On Tuesday, Meta spokesperson Stacey Yip told BoiseDev the company is still planning on building a data center on the far eastern edge of Kuna and denied any rumors of the project ending. She said the company plans to update the design to accommodate the capacity for artificial intelligence.
“In order to best serve our needs for the future, we have decided to change the design of our data center in Kuna, which may result in a temporary construction slowdown while we update our plans,” Yip wrote in an email, attributing the statement to Meta. “We remain committed to this community, our local stakeholders, and our supply chain partners. We will work closely with our stakeholders to transition this project design as efficiently as possible.”
When asked if the company was ending work with its subcontractors at the site near the intersection of Cole and Kuna Mora roads, Yip acknowledged work had slowed down, but did not provide any details on how many subcontractors, if any, had been let go.
“Work on the site, such as rock crushing and excavating, will continue for the foreseeable future,” she wrote. “We are working closely with our general contractor to make this transition as efficient as possible. We hope to ramp this project back up as soon as our new design is ready.”
Kuna’s Economic Development Director Morgan Treasure confirmed the details Meta provided to BoiseDev and said the company is still in the early stages of construction.
“They’ve been great partners and we love having them here,” she said.
Tech uncertainty rocking Meta
Meta is one of several technology companies that recently announced major layoffs.
At the beginning of November, Meta CEO Mark Zuckerburg laid off 13% of the company’s workforce totaling 11,000 workers. The company also opted to continue a hiring freeze through the first quarter of 2023.
The AI-focused redesign, which is part of the Kuna project, was behind the cancellation of two other data centers in the United States, one in Alabama and the other in Texas, according to reporting from Data Center Dynamics. This is part of a broader company initiative to rework 11 projects around the world with major redesigns to accommodate artificial intelligence.
This comes as Meta has put significant resources into what is known as the metaverse, a virtual world users can access and visit using headsets like the company’s Meta Quest 2. The investment cost Meta $9.4 billion so far in 2022, CNBC reported. The push toward the Metaverse is expected to continue losing the company money in the coming years.
Water plans for project still unknown
Data centers have made headlines in recent years for their heavy water usage to keep servers cool.
When Meta announced its plans to come to Kuna, the company said it planned to “add more water than we consume” to the Treasure Valley’s watershed with no details on its plans. The company said it is working to be water neutral by 2030 and pointed to several water projects, like wetlands restoration in Texas and efforts to restore water levels in Arizona’s Lake Mead.

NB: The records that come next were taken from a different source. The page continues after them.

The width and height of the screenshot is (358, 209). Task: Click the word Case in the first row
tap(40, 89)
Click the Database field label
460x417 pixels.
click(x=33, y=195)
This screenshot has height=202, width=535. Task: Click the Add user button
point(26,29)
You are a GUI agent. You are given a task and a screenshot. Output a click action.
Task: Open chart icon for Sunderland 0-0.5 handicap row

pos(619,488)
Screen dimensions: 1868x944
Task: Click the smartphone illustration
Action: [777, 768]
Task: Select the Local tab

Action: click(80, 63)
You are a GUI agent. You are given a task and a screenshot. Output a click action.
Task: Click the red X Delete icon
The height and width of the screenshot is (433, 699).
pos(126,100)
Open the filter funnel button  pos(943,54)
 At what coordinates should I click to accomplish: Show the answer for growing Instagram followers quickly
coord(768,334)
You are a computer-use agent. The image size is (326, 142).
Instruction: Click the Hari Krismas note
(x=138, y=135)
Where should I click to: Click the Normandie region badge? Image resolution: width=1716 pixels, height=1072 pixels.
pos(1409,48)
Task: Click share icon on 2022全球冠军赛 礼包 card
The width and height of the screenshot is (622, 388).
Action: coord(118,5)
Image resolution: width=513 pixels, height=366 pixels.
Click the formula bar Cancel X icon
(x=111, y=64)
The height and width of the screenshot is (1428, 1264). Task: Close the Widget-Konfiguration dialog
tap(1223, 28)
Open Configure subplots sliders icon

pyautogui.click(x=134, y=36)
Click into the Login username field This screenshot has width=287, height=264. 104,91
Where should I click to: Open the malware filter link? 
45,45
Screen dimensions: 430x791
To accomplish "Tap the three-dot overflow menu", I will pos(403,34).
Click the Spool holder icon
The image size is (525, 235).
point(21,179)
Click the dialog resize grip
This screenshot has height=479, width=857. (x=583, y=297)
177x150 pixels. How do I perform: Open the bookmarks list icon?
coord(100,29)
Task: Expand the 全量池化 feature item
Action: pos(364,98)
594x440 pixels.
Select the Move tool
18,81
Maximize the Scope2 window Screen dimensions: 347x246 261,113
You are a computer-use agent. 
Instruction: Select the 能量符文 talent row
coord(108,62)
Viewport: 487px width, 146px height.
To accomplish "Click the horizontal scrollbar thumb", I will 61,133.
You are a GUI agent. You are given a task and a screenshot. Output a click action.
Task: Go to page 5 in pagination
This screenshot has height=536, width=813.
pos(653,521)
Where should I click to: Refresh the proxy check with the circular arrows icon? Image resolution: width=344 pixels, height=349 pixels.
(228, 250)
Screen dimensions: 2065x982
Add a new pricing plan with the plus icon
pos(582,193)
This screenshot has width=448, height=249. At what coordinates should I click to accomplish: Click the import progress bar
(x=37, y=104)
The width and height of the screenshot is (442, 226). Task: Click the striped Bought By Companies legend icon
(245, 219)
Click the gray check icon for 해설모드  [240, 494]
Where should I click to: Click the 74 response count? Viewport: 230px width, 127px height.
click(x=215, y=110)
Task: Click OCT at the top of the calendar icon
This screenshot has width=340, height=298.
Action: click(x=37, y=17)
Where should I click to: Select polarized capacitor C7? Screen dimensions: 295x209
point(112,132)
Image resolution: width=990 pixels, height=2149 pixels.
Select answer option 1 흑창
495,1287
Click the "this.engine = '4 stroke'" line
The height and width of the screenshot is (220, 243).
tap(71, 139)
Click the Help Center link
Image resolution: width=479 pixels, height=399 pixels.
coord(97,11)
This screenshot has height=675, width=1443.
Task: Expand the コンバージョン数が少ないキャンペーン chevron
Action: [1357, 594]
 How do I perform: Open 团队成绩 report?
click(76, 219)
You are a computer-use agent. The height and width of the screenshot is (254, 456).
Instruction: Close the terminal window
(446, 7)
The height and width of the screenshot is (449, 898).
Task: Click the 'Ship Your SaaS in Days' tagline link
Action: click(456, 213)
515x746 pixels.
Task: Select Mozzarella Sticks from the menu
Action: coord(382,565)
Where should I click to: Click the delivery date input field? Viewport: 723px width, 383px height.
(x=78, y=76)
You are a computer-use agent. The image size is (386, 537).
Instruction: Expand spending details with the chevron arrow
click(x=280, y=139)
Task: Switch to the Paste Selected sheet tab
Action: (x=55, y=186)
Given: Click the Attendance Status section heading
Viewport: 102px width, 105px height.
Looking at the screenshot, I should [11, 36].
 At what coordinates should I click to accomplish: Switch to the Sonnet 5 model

But, Yip said the company will not announce how much water it plans to use at the Kuna facility until it is completed.
“We disclose the water withdrawal for our facilities on an annual basis, along with our progress towards our 2030 water-positive goal, in our annual Sustainability Report,” she said. “We will share our water use for this site once it’s operational, and we are committed to restoring more water than we consume into local watersheds.”